John Fischer III’s “Random Golf Footnotes”
In the early 20th century, it was not uncommon to send golf-themed holiday postcards. I have attached two early Easter postcards of rabbits, bunnies and chicks with the necessary implements of the game.
The top card was printed in Germany and was unposted. Germany had the best lithography equipment and many fine cards were printed there even though the scenes may have been from other countries around the world. Germany ceased to be a center of postcard manufacture at the time of Word War I. This card with the chick caddying for the rabbit who is preparing to hit an Easter egg teed on a stump was printed and the gold highlights were added later and can be felt by rubbing a finger over them. The sentiment reads, “Easter Greetings.” I have seen this same card reversed with the rabbit on the right, but with the greeting being, “A Happy Easter.”

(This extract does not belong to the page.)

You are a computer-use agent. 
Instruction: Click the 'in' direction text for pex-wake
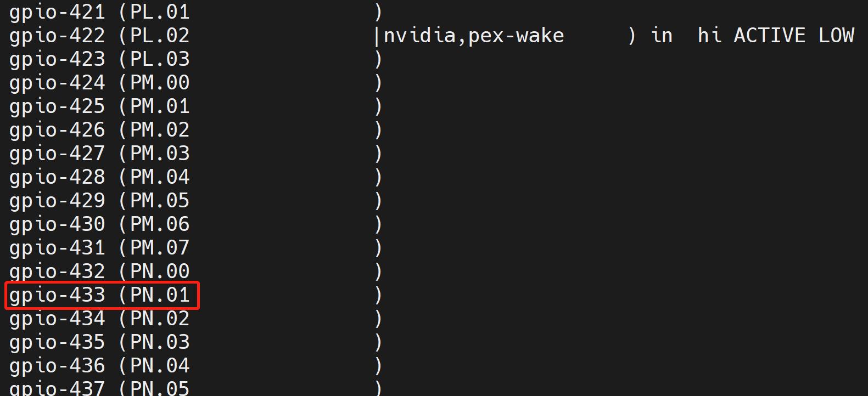pyautogui.click(x=662, y=36)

The second card was printed in the United States and was also unposted. However, on the back of the card is a short message in pencil, “Easter, 1916 from little Henry.” It may have been sent in an envelope or hand delivered. Many cards were unposted and saved in scrap books. This time the caddie is a bunny and the rabbit is getting ready to hit an Easter egg with the legend, “A Happy Easter.”
Enjoy the Easter weekend, and if you have a chance for golf, make sure the golf ball is round and not egg-shaped!